3. Long term accumulation of annotation on an object If a text has many annotations over time, how are the annotations sorted and filtered, for example in a social reading environment?
4. Distributed or decentralised annotation on changing documents needs to better solutions. Synchronization of annotations, when document/digital objects changes. Files and change logs (deltas) for moments in time T1 and T2. Examples on GitHub and Google Docs. Using Javascript range API (https://dom.spec.whatwg.org/#interface-range). A selection in a document can have more ranges, see https://dvcs.w3.org/hg/editing/raw-file/tip/editing.html#selection.
*Projects*
The most interesting projects (IMHO) were from 'IRI of Centre Pompidou'. For example 'Lignes de Temps' for offering contra opinions on a video http://www.iri.centrepompidou.fr/outils/lignes-de-temps-2/ See others at line 289: https://consortium.titanpad.com/44
*Writing*
Collective Individuation: The Future of the Social Web (Yuk Hui (Leuphana)/Harry Halpin (W3C): http://www.digitalmilieu.net/documents/Hui_Halpin_Collective%20Individuation.pdf
Bureau for Book Liberation
The Bureau for Book Liberation (#bbl) looks to free publications from the confines of the bound paper codex and monopolies of distribution.

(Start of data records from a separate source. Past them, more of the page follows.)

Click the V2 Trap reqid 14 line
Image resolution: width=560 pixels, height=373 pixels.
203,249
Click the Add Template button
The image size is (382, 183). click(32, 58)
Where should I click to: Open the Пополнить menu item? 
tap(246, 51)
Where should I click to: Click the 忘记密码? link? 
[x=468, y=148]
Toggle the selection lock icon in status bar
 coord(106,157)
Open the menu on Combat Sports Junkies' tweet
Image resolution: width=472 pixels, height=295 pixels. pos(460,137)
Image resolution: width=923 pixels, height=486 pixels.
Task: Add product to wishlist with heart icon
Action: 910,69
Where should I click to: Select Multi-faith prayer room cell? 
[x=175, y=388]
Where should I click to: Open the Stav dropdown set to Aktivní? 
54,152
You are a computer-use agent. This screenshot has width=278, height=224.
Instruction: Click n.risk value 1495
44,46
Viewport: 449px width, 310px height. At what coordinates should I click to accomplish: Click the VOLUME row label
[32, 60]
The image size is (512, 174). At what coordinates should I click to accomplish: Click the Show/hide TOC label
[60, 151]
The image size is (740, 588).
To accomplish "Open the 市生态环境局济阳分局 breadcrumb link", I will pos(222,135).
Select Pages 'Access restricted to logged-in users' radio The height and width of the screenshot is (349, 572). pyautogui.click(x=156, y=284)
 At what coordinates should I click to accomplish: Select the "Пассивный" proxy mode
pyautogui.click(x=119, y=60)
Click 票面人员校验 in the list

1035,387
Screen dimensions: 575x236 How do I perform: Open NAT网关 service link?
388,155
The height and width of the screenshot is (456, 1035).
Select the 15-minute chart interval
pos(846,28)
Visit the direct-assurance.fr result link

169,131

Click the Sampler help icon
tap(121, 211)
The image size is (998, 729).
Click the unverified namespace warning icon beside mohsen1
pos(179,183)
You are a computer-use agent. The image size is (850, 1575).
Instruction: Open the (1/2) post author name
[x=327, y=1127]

It seeks to establish new forms of reading and accessing information while envisioning alternatives to restrictive corporate copyright.
https://github.com/consortium/Bureau-for-Book-Liberation
In a nutshell #bbl is a design prototyping process run as a series of book remixing workshops, initially from Feb. to Jul. in a Public Library, Berlin. http://apubliclibrary.org/
The germ of the prototype idea is to design a book of the near-future.
“a reading experiences where transmedia references are immediately made available in a document—inline, in full, or with full media playback and with a full citation and revision history.“
Currently the state of play for the prototype is the model of personal note taking, using a desktop/device text editor and annotating ones own reading. This is then synched using GitHub and connected to Zotero for shared bibliographic data. This is our quick route to testing out book remixing, with Github being used combine the 'personal notes pads' in simply styles HTML/CSS/Javascript documents. The results are still very much in the pipeline. Already we see that the process can shape the library collection, feedback on the collection and help explore the library as a place of care for maintaining objects and annotation as part of the learning activities in the library––recommending titles to others, showing routes through various titles etc.